I uncorked the Rosenthal, readying two glasses for the tasting and giving the Merlot the respect it deserved by letting it open up. Malibu Newton Canyon—a “local” viticultural area—became an AVA in 1996 because of Rosenthal’s efforts of braving it alone back in 1987, planting the only vineyard in LA a few miles from the ocean. The Merlot from Rosenthal had wonderful aromas of ripe plum and spice but the alcohol did burn my nose. On the palate the wine was hardly tannic but smooth, fruit forward and a touch sweet (not to say it was off-dry but it was rich in ripe fruit.)

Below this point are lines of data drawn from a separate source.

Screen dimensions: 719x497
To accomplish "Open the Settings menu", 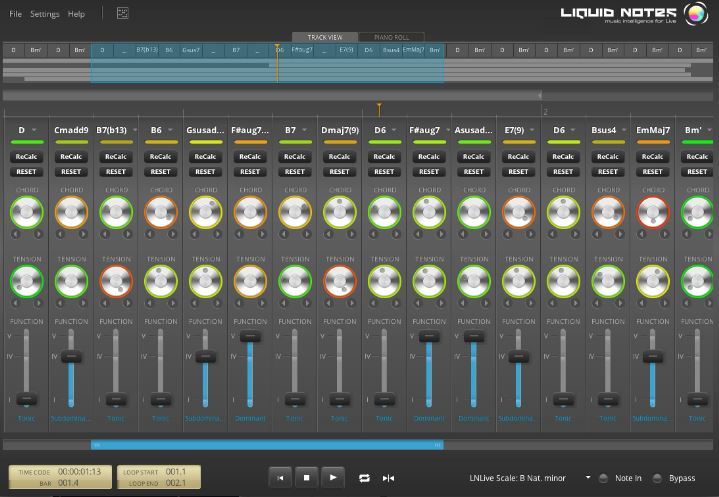I will pyautogui.click(x=44, y=14).
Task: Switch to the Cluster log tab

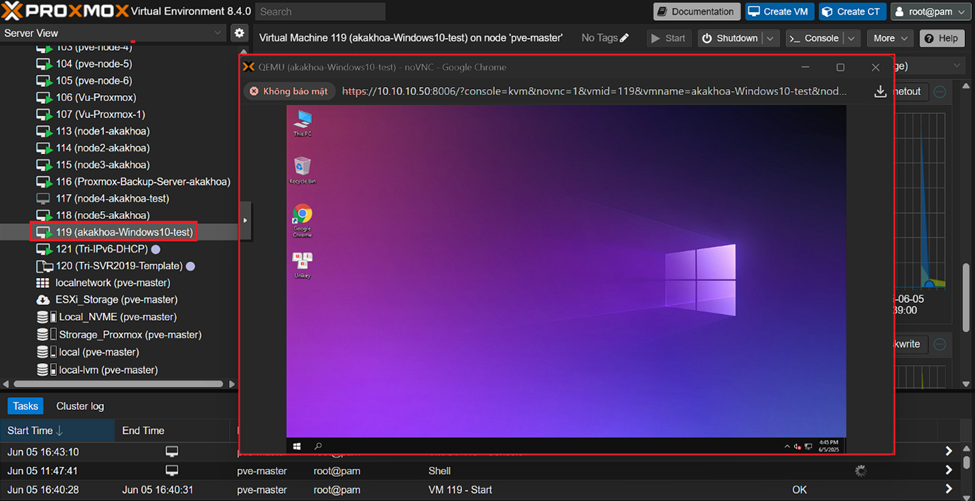Action: (80, 406)
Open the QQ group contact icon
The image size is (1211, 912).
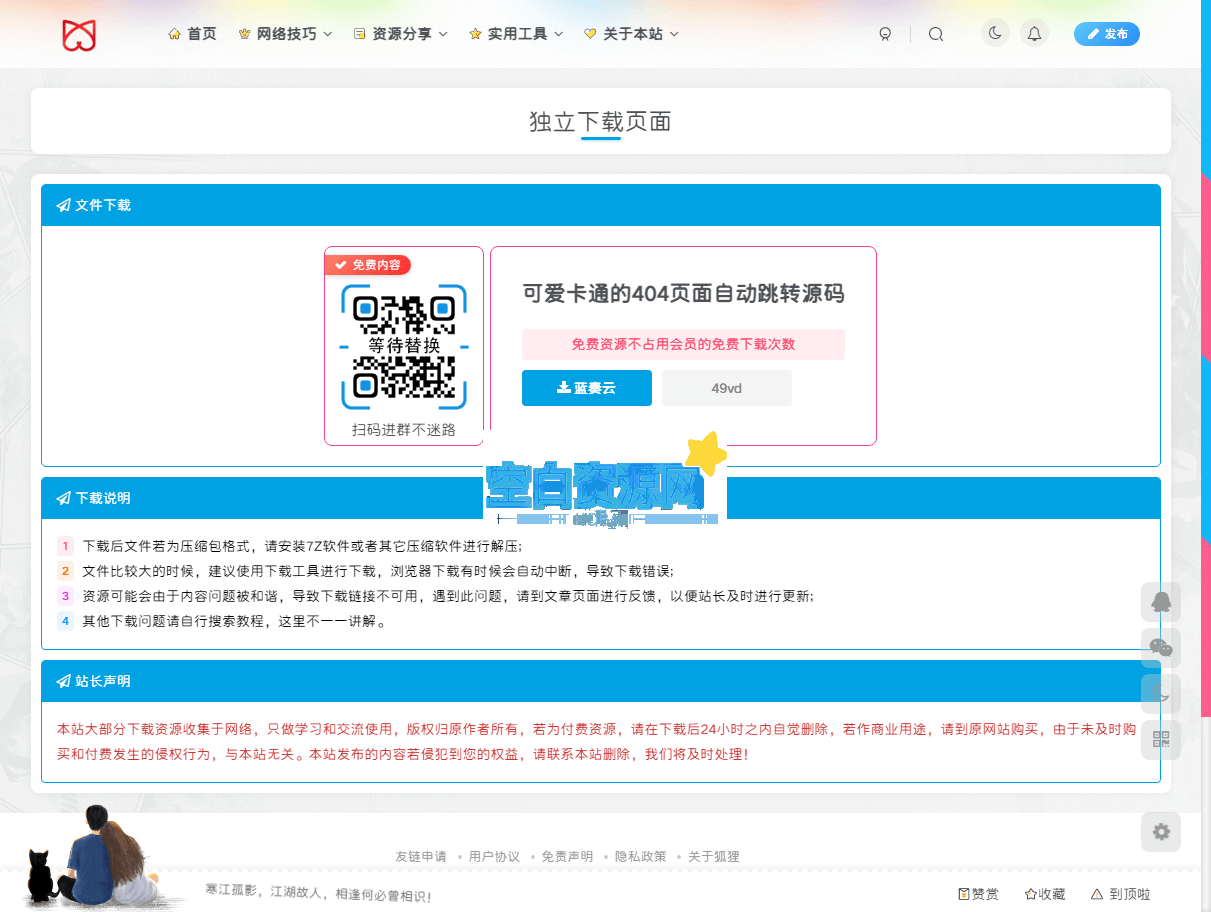[1161, 602]
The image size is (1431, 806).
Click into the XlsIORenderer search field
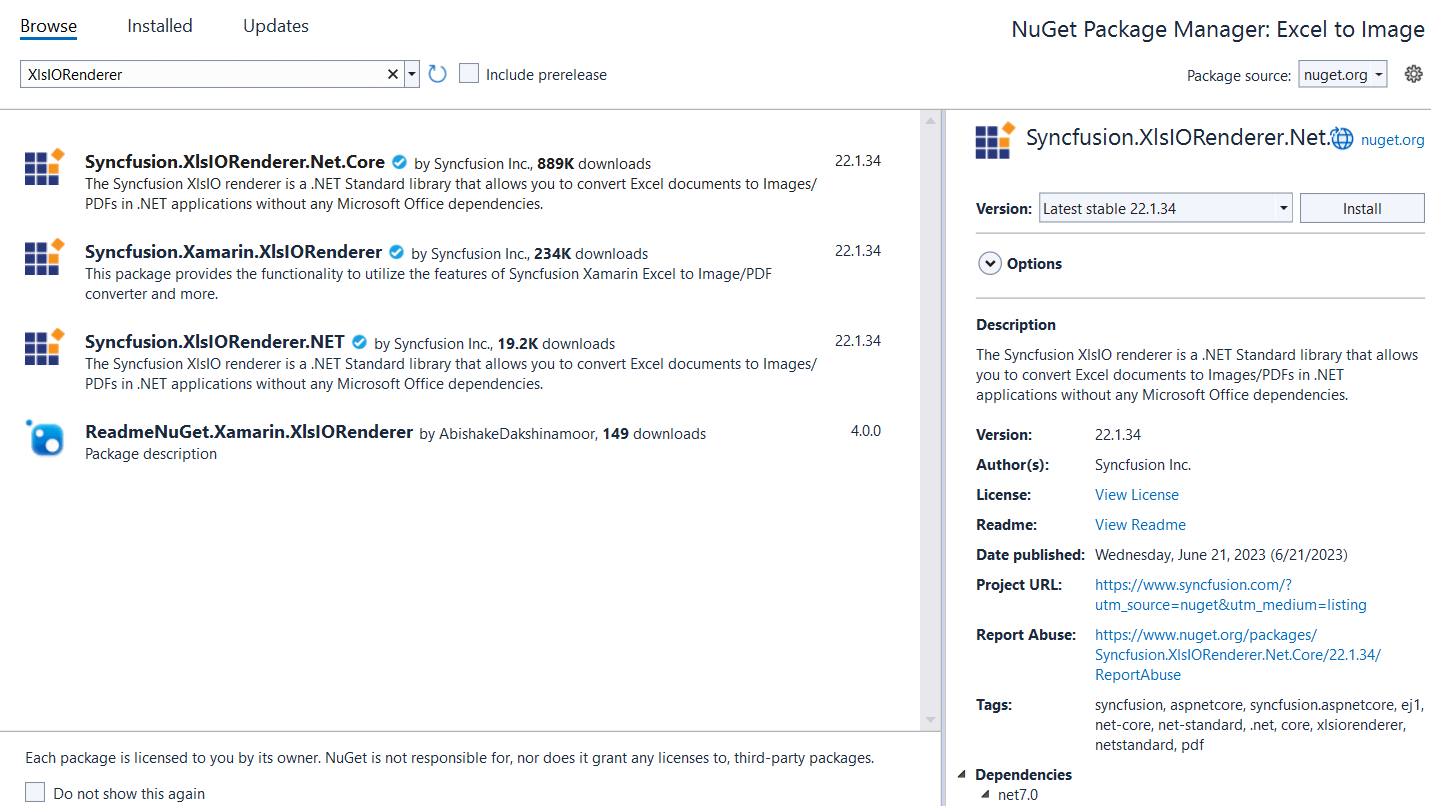[x=200, y=74]
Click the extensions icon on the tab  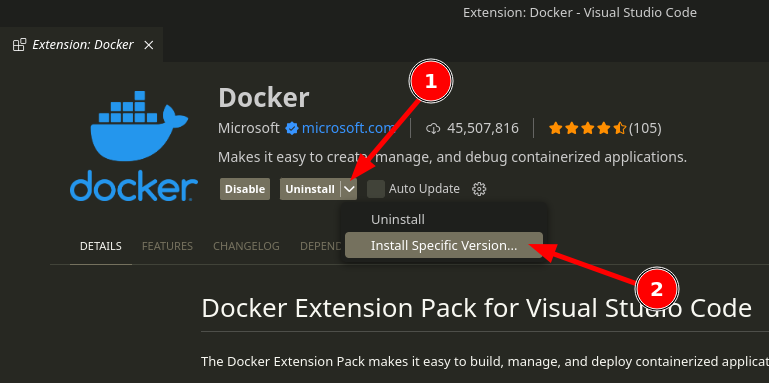(19, 45)

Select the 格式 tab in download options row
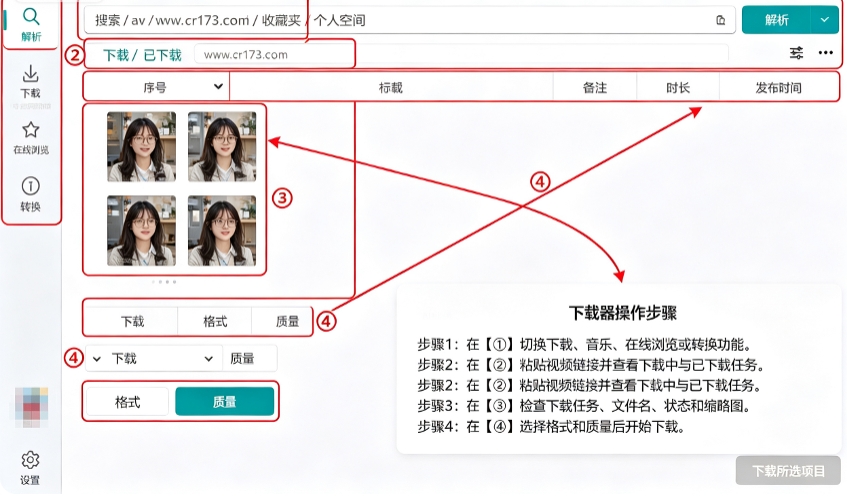(215, 321)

It was kismet that the two got along smashingly, almost an ideal pairing. The burgers’ sweet thousand-island sauce merged favorably with the developed sugars in the dry red wine. The acidity in the Merlot matched the tomato. The tannins were not enraged on the finish (that burning/peppery swallow was avoided) and the heat that was detected on the nose dissipated on the palate, drowned out by the savory bites of burger.

I was thrilled with the pairing, happy that the flavors enhanced each other, and the graceful showing of a Merlot with which I had little experience. As for my In-n-Out trip, it was literally the same it has always been and that just might explain my indifference. It is very good, affordable and remarkably consistent but it never leaves me saying wow. There is a lot to be said for In-n- Out because if I need a pick-me-up or something I can count on, it will always be there, the long wait and all. But I write this blog because I am looking for something new and better, not always the tried and true, challenging myself to find innovative pairings that work.